Shakespeare lovers rejoice! This Saturday night, a performance of "The Winter's Tale" by the Actors From The London Stage will take place at 7 p.m. at the new Broad Stage.

Actors Robert Montford, Eunice Roberts, Bill Hoyland, Erin Brodie and Matt Douglas held a Q & A session at the Concert Hall yesterday to talk more about the play to students.

Presented by the SMC Associates and introduced by the Chair of the English Department Susan Sterr, the Shakespearian actors spoke to the crowd of students who attended the event.

The actors each talked a little about how they got involved with the AFTLS, a troupe of London actors that have been around since 1975. The actors auditioned to be in the tour, which always has at least two "veterans" in the staff to help the newer actors acclimate to their intensive schedule.

Besides putting on the play, the AFTLS visited and will visit different SMC classrooms to talk more about their experiences as actors in their 10 weeks 10 cities US tour. The company puts a play twice a year, during the spring and the fall, for eight to ten weeks.

The five actors divide amongst themselves the 22 characters in the play. "We do not cut (parts of the play) to make it convenient for five people" said Montford who plays, among others the lead King Leontes.

"What makes us different from other plays is that we have no director." Brodie said.
"That allows us to be our choice and our decisions, not looking over at the director who has the ultimate decision.
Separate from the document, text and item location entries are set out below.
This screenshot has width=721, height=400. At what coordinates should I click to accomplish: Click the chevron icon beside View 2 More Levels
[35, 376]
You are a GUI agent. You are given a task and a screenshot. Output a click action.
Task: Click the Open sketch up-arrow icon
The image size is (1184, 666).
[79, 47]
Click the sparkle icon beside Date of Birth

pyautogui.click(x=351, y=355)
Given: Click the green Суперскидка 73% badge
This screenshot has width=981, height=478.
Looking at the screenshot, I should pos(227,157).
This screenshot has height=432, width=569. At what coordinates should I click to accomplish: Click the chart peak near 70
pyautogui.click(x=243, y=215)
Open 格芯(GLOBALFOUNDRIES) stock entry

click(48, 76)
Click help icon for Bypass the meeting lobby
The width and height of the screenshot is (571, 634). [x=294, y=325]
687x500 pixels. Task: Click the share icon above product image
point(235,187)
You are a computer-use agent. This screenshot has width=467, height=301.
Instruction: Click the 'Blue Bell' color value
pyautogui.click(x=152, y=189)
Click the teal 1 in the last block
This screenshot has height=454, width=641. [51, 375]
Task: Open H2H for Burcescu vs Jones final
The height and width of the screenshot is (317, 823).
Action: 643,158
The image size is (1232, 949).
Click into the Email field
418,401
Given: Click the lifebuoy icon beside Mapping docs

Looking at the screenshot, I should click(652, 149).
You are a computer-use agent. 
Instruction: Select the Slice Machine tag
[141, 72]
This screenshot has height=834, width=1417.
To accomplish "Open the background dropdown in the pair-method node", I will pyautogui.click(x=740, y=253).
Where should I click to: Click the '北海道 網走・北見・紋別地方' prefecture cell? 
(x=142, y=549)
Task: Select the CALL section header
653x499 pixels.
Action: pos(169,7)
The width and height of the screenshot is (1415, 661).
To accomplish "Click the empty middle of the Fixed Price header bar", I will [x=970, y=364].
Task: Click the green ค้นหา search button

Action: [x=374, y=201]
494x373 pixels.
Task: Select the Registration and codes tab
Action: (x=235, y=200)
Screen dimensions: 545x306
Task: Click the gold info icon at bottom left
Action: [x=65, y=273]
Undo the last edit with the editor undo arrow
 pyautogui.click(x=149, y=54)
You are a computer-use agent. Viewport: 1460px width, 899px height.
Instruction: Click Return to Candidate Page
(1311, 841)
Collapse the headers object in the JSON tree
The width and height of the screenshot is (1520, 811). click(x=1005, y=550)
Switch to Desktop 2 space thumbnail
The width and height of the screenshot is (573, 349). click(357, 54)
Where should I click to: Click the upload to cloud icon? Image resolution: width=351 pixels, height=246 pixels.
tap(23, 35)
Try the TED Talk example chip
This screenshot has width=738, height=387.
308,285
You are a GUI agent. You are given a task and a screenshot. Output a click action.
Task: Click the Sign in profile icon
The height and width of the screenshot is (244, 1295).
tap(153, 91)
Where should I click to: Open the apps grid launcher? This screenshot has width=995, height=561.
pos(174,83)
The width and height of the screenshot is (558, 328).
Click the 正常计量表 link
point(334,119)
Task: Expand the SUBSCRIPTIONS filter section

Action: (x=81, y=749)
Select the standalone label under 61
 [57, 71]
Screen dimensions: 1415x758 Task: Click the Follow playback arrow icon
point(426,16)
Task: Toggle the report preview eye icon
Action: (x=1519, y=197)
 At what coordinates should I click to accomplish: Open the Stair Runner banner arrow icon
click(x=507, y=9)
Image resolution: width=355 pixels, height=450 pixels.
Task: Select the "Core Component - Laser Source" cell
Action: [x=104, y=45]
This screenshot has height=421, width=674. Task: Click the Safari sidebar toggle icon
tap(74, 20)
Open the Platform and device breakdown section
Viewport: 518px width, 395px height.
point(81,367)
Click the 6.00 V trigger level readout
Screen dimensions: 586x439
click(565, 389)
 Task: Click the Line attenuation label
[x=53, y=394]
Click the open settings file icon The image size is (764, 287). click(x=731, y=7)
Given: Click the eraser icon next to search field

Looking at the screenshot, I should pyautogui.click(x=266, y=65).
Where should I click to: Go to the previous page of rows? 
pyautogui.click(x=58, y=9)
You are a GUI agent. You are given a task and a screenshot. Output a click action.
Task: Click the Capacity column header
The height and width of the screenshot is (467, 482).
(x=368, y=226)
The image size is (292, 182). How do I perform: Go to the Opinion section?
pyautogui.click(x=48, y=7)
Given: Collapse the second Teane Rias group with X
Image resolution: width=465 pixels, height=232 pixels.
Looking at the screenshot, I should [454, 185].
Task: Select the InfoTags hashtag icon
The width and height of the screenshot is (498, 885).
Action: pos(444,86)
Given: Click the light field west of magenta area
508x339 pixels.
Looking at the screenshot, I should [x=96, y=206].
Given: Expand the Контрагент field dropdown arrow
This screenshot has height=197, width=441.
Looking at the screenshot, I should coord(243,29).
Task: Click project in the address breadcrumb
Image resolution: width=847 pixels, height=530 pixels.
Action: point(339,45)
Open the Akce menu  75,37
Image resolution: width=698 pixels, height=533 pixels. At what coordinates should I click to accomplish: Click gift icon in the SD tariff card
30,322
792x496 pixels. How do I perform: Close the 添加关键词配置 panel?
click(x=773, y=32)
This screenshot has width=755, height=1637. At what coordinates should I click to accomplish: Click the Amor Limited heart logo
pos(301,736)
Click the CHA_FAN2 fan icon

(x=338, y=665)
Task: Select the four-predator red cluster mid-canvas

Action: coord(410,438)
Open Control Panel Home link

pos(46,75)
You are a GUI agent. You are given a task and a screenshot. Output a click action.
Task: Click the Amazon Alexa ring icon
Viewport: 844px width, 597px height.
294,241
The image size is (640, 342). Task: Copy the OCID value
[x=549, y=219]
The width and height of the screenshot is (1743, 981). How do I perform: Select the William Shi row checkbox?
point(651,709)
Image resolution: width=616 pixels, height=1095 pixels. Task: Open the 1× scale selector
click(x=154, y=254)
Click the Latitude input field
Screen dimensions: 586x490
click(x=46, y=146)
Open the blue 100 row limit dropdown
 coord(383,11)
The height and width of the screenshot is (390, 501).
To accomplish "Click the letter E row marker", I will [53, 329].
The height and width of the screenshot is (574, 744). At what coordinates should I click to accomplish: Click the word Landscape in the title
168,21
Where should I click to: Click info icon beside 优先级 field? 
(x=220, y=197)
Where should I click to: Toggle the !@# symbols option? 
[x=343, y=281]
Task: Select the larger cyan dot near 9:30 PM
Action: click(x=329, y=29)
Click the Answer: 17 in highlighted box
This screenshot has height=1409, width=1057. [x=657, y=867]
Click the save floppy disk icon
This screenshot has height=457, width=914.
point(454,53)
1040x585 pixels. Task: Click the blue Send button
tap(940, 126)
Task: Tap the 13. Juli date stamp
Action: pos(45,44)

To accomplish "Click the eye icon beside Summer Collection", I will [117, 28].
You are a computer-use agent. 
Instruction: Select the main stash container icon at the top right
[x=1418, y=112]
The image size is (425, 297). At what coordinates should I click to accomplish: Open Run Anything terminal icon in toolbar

This makes us unique" Roberts added, As well as no director and minimal props and costumes, and all of us are on the stage all the time.
When asked if they improvise or change any of the play in order to give it a different spin, Hoyland said "Our job is not to have a new vision of it, our job is to tell the story."

But what about those who don't understand the old English used in the play that may scare some people away? "Don't try to take in every word." Montford said. What I used to do when I didn't understand the language is to whisper to myself. Eventually I began to understand what Shakespeare was trying to say."

If you have never seen a play by Shakespeare this is the opportunity to see it in a more intimate way, don't miss this rare chance.